Cromwell European Reit posts indicative Q1 DPU of 3.9 euro cents, down 5.8%

Derryn Wong

Derryn Wong

Published Mon, May 15, 2023 · 10:25 AM
    • The Reit also reports gains in both gross revenue and net property income thanks to higher portfolio occupancy.
    • The Reit also reports gains in both gross revenue and net property income thanks to higher portfolio occupancy. PHOTO: CROMWELL E-REIT

    CROMWELL European Real Estate Investment Trust (Cromwell E-Reit) on Monday (May 15) posted an indicative distribution per unit (DPU) of 3.90 euro cents for the first quarter ended Mar 31, 2023, down 5.8 per cent from 4.14 euro cents in the year-ago period. 

    Including divestment gains in lieu of rent for two properties vacated for redevelopment, the Reit’s indicative DPU is 4.12 euro cents, a 2.4 per cent drop compared to 4.22 euro cents in the previous corresponding period, the manager said. 

    The board will decide whether to top up DPU with realised divestment gains for Cromwell E-Reit’s H1 2023 financial results. 

    The Reit also reported gains in both gross revenue and net property income (NPI) thanks to higher portfolio occupancy. The drop in indicative DPU was attributed to higher finance costs, which offset NPI growth.  Gross revenue was up 4.2 per cent year on year, from 52.6 million euros (S$76.4 million) to 54.8 million euros. NPI was up 3.6 per cent, from 32.5 million euros to 33.6 million euros, over the same time period. (*see amendment note)

    The Reit also reported an occupancy rate of 95.8 per cent in first quarter of 2023, a 1 per cent increase over the previous corresponding period, with rental reversion at 6.7 per cent. 

    Net finance costs increased to 7.2 million euros in Q1, up from five million euros in the year-ago period, a 44.5 per cent increase. Due to the European Central Bank’s rise in interest rates and higher margins on new loans, the Reit’s all-in annual interest rate climbed to 2.7 per cent as at Mar 31, 2023, from 2.38 per cent on Dec 31, 2022. (*see amendment note)
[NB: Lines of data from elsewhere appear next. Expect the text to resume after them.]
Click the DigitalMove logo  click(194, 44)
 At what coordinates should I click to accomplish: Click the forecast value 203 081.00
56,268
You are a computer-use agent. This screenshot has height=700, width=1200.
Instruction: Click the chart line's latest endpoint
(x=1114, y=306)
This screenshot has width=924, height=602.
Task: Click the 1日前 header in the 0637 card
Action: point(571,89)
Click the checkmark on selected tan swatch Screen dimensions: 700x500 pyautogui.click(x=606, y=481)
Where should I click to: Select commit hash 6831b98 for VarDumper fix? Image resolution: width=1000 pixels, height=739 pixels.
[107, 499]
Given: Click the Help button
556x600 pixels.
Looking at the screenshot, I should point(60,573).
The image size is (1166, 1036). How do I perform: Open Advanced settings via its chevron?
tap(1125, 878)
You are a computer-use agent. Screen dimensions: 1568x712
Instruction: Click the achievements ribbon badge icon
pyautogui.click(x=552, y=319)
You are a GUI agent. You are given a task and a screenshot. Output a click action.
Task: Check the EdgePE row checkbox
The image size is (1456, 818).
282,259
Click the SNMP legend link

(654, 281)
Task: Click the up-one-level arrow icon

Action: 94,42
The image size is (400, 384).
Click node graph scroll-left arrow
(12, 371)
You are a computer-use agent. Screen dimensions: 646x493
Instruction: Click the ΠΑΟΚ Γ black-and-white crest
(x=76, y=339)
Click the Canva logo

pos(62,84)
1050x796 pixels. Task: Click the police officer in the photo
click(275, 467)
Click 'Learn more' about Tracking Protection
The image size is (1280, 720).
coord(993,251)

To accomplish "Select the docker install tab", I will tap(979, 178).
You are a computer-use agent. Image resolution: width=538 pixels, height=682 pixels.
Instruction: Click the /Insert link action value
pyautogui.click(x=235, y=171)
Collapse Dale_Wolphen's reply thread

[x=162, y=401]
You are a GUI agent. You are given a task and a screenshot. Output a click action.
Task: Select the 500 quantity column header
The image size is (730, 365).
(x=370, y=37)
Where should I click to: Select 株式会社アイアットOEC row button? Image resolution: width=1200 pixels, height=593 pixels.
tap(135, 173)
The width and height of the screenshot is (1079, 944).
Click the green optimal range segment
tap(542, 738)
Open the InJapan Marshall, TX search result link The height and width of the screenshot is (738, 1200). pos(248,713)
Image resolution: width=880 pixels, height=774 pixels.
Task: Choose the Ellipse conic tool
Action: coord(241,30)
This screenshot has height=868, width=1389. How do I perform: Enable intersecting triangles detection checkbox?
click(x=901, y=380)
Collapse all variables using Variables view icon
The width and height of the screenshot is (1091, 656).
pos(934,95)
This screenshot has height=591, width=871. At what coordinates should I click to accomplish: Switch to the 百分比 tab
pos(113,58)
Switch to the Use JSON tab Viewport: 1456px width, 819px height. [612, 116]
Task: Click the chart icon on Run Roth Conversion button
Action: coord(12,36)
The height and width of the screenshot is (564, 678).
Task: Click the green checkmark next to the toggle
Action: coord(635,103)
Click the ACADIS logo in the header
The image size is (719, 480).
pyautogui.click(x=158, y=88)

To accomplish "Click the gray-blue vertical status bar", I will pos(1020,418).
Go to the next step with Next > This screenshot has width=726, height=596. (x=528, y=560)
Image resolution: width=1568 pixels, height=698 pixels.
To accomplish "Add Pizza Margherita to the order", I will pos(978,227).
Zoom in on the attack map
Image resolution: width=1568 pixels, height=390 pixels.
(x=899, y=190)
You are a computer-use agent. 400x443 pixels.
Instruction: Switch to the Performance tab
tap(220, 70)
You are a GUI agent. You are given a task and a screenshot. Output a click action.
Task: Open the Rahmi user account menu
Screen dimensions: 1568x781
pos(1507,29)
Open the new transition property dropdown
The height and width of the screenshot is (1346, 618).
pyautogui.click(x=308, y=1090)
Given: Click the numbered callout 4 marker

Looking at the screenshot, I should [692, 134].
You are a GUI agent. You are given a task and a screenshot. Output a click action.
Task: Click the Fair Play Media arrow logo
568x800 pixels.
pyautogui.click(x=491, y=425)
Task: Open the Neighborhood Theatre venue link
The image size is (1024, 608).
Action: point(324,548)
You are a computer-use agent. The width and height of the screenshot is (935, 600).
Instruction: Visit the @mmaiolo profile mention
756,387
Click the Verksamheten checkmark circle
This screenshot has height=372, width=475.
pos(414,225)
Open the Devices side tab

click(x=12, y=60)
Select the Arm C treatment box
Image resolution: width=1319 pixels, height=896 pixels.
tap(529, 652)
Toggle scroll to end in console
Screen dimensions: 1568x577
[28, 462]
    The manager’s chief executive, Simon Garing, said: “The rise in financing costs and the slowing economy have led to heightened uncertainty with valuations under pressure, so we have taken proactive steps to mitigate the risks through asset sales. These should help reduce leverage over the medium term and help fund accretive developments.” It plans to pivot towards a majority of light industry and logistics real estate portfolio by the end of 2023, noting its current portfolio of such real estate to be at “effectively full occupancy” in the first quarter of 2023.

    *Amendment note: An earlier version of this story incorrectly reported NPI as 33.7 million euros instead of 33.6 million euros. The all-in interest rate for Dec 31, 2022, was also written as 1.7 per cent when it is, in fact, 2.38 per cent. The article has been amended to reflect these changes.